The history of the Congress for Cultural Freedom, the covert funding of the Independent Research Service, the tactical deployment of the Committee of Correspondence, and the massive philanthropic interventions of the 1970s collectively reveal the hidden architecture of cultural power. They demonstrate that the triumph of liberal individualism, including its feminist iterations, was not purely the result of a spontaneous, inevitable intellectual awakening. It was, at least in part, the product of a highly organised, staggeringly well-funded strategy designed to promote forms of freedom that were structurally aligned with Western capitalist interests.

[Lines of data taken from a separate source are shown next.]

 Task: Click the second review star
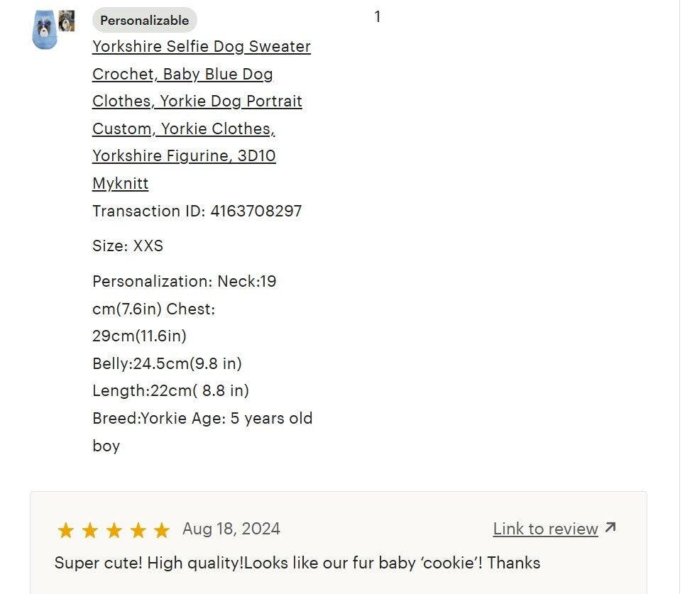click(89, 530)
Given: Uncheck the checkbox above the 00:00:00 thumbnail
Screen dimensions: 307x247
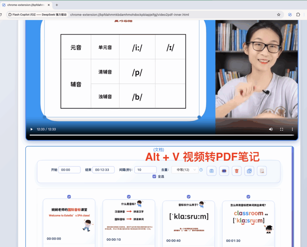Looking at the screenshot, I should pyautogui.click(x=69, y=197).
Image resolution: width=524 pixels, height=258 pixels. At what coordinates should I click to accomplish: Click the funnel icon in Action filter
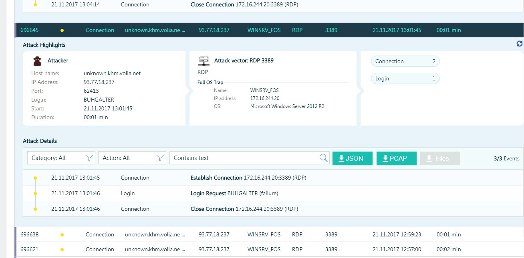coord(160,158)
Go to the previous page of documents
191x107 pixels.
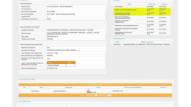coord(92,95)
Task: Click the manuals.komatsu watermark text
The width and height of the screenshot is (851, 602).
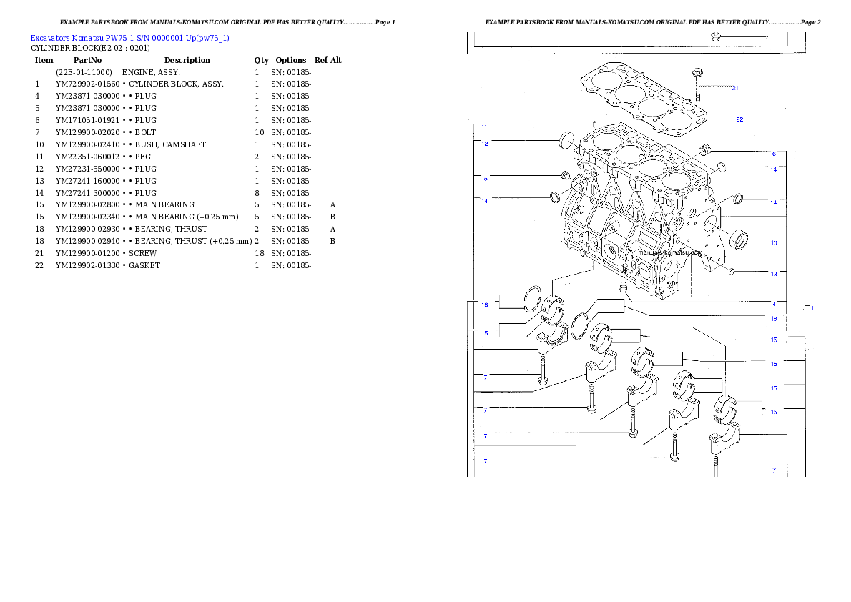Action: [x=672, y=252]
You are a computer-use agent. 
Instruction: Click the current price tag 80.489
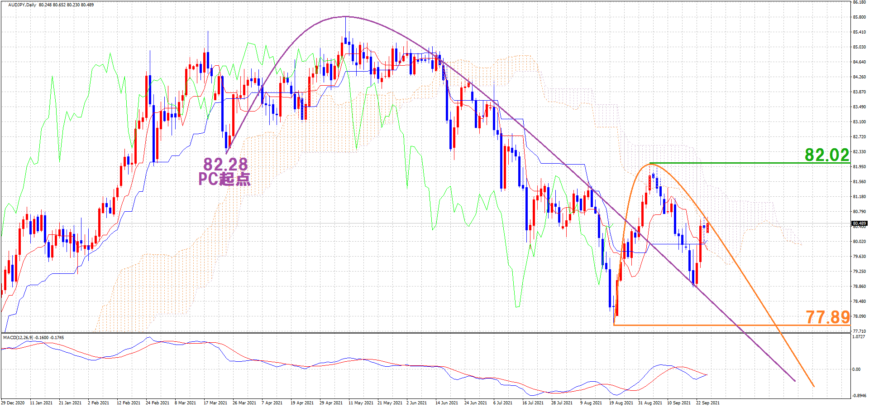859,223
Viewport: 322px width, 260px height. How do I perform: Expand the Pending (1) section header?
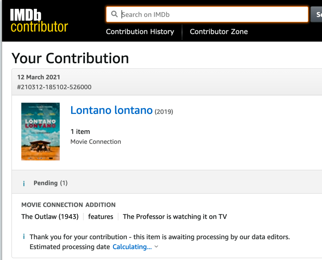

The realisation that organisations and individuals dedicated to human liberation were simultaneously serving as instruments of statecraft is undeniably unsettling. It forces a reassessment of the presumed autonomy of civil society. The legacy of the Cultural Cold War suggests that the boundary between authentic cultural evolution and institutional influence is far more porous than modern democratic societies care to admit.